++++ TEXTO EXTRAÍDO
En mi caso, ese instante, ese “cuando” final, o más bien inicial, ese flashback en el que te topas con tu yo pasado, y escuchas la voz en OFF de Sophia, la abuelita de las chicas de oro, pronunciando la mágica frase de “Sicilia, 1930…” , ocurrió, más o menos, a mediados de los 80.
Podía haber sido un poquito antes, cuando aquel chaval, tímido y regordete que aprendía los principios de la electricidad, con su “Electro-L”, a base de calambrazos de 5 Voltios, procedentes de su fuente de alimentación, esa pila de petaca, de la que salían dos láminas de metal, que se conectaban al circuito eléctrico que uno se afanaba por montar, y, que tarde o temprano acababa tocando con la lengua, atraído y fascinado por algún tipo de hechizo demoníaco.
++++++++
++++ INFORMACIÓN PROPORCIONADA
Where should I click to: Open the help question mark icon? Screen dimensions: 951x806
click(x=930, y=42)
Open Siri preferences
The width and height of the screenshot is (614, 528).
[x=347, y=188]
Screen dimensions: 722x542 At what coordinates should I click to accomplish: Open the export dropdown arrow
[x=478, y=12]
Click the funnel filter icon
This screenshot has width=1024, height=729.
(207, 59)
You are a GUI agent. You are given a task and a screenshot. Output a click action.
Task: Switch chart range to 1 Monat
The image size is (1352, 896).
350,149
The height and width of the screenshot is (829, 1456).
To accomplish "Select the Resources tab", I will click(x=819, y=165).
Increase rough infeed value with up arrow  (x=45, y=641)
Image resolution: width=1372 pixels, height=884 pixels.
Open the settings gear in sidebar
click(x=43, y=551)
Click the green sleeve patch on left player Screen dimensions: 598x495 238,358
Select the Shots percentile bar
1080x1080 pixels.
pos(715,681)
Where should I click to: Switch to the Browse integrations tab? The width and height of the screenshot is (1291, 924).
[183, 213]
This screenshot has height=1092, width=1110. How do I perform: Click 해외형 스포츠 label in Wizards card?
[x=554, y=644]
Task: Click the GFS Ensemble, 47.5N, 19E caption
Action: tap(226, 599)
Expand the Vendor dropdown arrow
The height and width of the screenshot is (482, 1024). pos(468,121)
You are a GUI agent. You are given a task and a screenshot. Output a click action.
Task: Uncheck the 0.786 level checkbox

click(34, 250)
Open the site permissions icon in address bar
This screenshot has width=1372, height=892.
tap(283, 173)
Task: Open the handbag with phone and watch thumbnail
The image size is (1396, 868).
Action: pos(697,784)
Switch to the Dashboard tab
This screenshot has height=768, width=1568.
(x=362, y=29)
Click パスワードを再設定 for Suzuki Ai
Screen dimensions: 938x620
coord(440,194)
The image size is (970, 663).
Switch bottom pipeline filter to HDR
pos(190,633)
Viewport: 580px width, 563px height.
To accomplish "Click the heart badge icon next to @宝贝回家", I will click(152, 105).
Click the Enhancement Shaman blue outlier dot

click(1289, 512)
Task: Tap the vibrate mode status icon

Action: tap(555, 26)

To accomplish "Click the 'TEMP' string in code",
++++++++
## SOLICITUD A
Edita el fragmento del texto extraído que empieza en "En mi caso, ese" y termina en "mediados de los 80.", cambiando "flashback" por "recuerdo".
## SOLICITUD B
Extrae y reproduce sin ningún cambio las líneas de los registros que van desde la que contiene "Screen dimensions: 722x542" hasta el final de los registros, ambos extremos incluidos.

## RESPUESTA ESPERADA A
En mi caso, ese instante, ese “cuando” final, o más bien inicial, ese recuerdo en el que te topas con tu yo pasado, y escuchas la voz en OFF de Sophia, la abuelita de las chicas de oro, pronunciando la mágica frase de “Sicilia, 1930…” , ocurrió, más o menos, a mediados de los 80.

## RESPUESTA ESPERADA B
Screen dimensions: 722x542 At what coordinates should I click to accomplish: Open the export dropdown arrow
[x=478, y=12]
Click the funnel filter icon
This screenshot has width=1024, height=729.
(207, 59)
You are a GUI agent. You are given a task and a screenshot. Output a click action.
Task: Switch chart range to 1 Monat
The image size is (1352, 896).
350,149
The height and width of the screenshot is (829, 1456).
To accomplish "Select the Resources tab", I will click(x=819, y=165).
Increase rough infeed value with up arrow  (x=45, y=641)
Image resolution: width=1372 pixels, height=884 pixels.
Open the settings gear in sidebar
click(x=43, y=551)
Click the green sleeve patch on left player Screen dimensions: 598x495 238,358
Select the Shots percentile bar
1080x1080 pixels.
pos(715,681)
Where should I click to: Switch to the Browse integrations tab? The width and height of the screenshot is (1291, 924).
[183, 213]
This screenshot has height=1092, width=1110. How do I perform: Click 해외형 스포츠 label in Wizards card?
[x=554, y=644]
Task: Click the GFS Ensemble, 47.5N, 19E caption
Action: tap(226, 599)
Expand the Vendor dropdown arrow
The height and width of the screenshot is (482, 1024). pos(468,121)
You are a GUI agent. You are given a task and a screenshot. Output a click action.
Task: Uncheck the 0.786 level checkbox

click(34, 250)
Open the site permissions icon in address bar
This screenshot has width=1372, height=892.
tap(283, 173)
Task: Open the handbag with phone and watch thumbnail
The image size is (1396, 868).
Action: pos(697,784)
Switch to the Dashboard tab
This screenshot has height=768, width=1568.
(x=362, y=29)
Click パスワードを再設定 for Suzuki Ai
Screen dimensions: 938x620
coord(440,194)
The image size is (970, 663).
Switch bottom pipeline filter to HDR
pos(190,633)
Viewport: 580px width, 563px height.
To accomplish "Click the heart badge icon next to @宝贝回家", I will click(152, 105).
Click the Enhancement Shaman blue outlier dot

click(1289, 512)
Task: Tap the vibrate mode status icon

Action: tap(555, 26)

To accomplish "Click the 'TEMP' string in code",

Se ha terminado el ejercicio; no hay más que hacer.